List every distinct year named in the biographical sketch of Charles Weinfeld below, in chronological order.

**Reading text**
....
CHARLES WEINFELD, general agent for northern Wisconsin of the Northwestern Mutual Life Insurance Company of Milwaukee, Wis., with offices in the Weinfeld Building on Third street, Wausau, is interested also in the land business and is president of the Wausau Mississippi Timber Company. He was born at Sherwood. Wis., April 4, 1872.


After graduating from the high school at Appleton, Wis., Mr. Weinfeld came to Wausau and started a small news stand, but afterward entered the clothing business, which he subsequently sold when he became interested in land and this interest he has continued as above mentioned. In 1897 he entered first into the life insurance business. In 1911 he was appointed general agent for the Northwestern Mutual Life Insurance Company, of Milwaukee, Wis., with which he has mainly been identified since embarking in this line of business. For four years-1909, 1910. 1911 and 1912-he led in the United States with the Northwestern Mutual Life, being ahead of every other company, both in total amount of business and also in number of policies. In 1912 he wrote 240 separate policies aggregating a vast amount, averaging $4,400 to each policy. Mr. Weinfeld has invested largely at Wausau and in 1897 erected the handsome pressed brick Weinfeld Build- ing, located at Nos. 307-309 Third street. He is an active citizen where public interests are concerned and is numbered with the representative men here.
....
**Data excerpt**
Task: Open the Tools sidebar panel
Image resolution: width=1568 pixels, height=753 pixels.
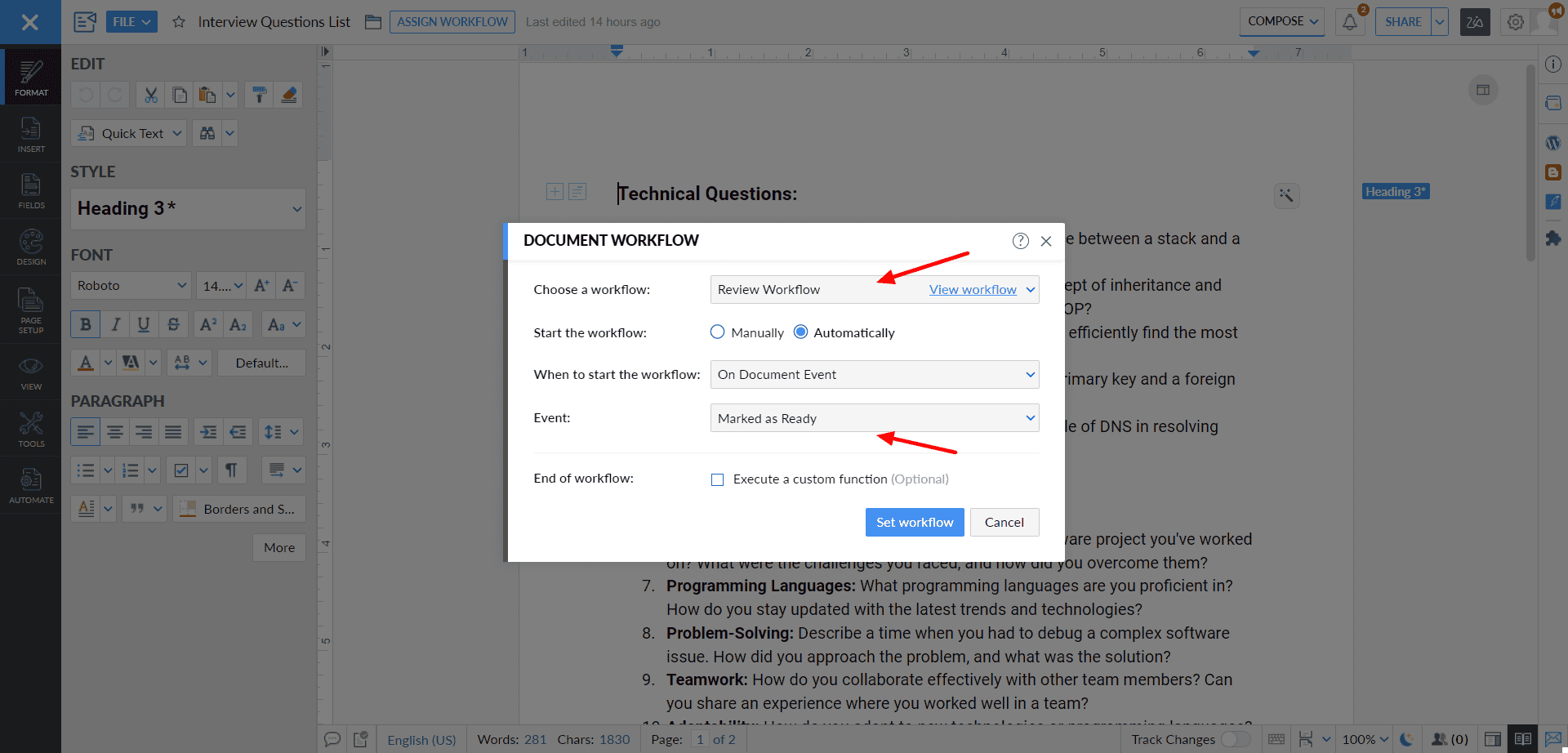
....
**Answer box**
1872, 1897, 1909, 1910, 1911, 1912